## start Text to read

Our family photo on Easter. I wish I had her to actually hold instead of having to hold the bear that carries her ashes. One day baby girl we will meet again, I really believe that.




Julian being a good big brother and holding Sami. He is so gentle with this bear, he really knows just how special that bear is. Yes, he is wearning green golashes, he refuses to wear any other shoes! It's been a phase I can't get him out of, one day he will look back and hopefully laugh. I love my son!



A little late on this Easter holiday post. I said I was never going to take Sami’s urn anywhere but we just felt the need to bring her along with us. This Easter was much harder than Christmas for me and for my husband. I suppose because last year she was growing in my belly already and I was sharing my pregnancy news with my family, how nice last year was! This year Marie was also missing and that just made it that much harder on me and my entire family. Our family is broken, things will never be the same no matter how much we try. I hate it when people say to give it time like if time is going to make our wounds heal. Yes, we will learn to cope better and move forward but time will never make “it” heal. Usually people that say that are people who have never had a loss like ours. Anyhow, we took Sami along with us for Easter. It was nice, everyone was happy to see her there. If it was weird for them they never showed it, which I am thankful for. She is in the background of many pictures and that makes me smile. Not in the way I ever imagined but she is there alright.

## end Text to read
## start Records provided

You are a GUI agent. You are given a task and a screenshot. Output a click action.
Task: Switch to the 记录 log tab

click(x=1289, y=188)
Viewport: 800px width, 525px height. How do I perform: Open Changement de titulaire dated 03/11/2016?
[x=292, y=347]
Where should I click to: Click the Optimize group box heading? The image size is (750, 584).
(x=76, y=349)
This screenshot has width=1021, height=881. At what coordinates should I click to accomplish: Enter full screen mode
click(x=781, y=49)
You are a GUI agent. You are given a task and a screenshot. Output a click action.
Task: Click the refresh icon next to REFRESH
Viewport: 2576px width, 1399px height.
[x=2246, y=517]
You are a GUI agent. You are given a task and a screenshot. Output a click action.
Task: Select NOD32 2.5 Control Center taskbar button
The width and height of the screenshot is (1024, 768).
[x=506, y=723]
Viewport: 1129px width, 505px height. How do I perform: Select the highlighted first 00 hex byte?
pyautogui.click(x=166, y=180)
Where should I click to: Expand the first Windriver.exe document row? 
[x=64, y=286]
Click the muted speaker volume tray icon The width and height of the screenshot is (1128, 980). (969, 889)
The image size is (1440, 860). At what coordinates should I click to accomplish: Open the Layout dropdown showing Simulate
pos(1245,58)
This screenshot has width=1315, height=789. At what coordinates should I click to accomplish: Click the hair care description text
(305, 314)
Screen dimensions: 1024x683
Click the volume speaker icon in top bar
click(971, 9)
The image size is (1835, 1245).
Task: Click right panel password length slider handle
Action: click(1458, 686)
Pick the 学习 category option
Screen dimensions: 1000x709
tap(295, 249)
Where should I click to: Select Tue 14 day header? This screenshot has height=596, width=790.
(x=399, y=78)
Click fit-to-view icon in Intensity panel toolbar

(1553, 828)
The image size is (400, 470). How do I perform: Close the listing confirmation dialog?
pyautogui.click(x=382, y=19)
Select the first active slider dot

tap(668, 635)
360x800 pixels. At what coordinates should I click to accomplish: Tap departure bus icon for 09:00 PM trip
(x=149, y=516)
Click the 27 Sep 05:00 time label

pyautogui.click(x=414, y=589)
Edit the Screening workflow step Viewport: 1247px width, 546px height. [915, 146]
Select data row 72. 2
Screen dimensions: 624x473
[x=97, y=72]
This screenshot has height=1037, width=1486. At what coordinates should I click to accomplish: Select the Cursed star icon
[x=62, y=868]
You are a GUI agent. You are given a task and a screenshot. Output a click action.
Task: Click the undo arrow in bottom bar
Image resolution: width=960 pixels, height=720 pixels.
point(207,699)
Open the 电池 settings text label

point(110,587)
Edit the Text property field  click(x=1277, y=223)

## end Records provided

→ Stated exercise 1
According to the Easter post, how did this Easter compare with Christmas for the writer and the writer's husband?
→ Stated exercise 2
Extract the passage from the Easter post starting with "Julian being a" and going on through "love my son!".

→ Full response 1
This Easter was much harder than Christmas for both of them.

→ Full response 2
Julian being a good big brother and holding Sami. He is so gentle with this bear, he really knows just how special that bear is. Yes, he is wearning green golashes, he refuses to wear any other shoes! It's been a phase I can't get him out of, one day he will look back and hopefully laugh. I love my son!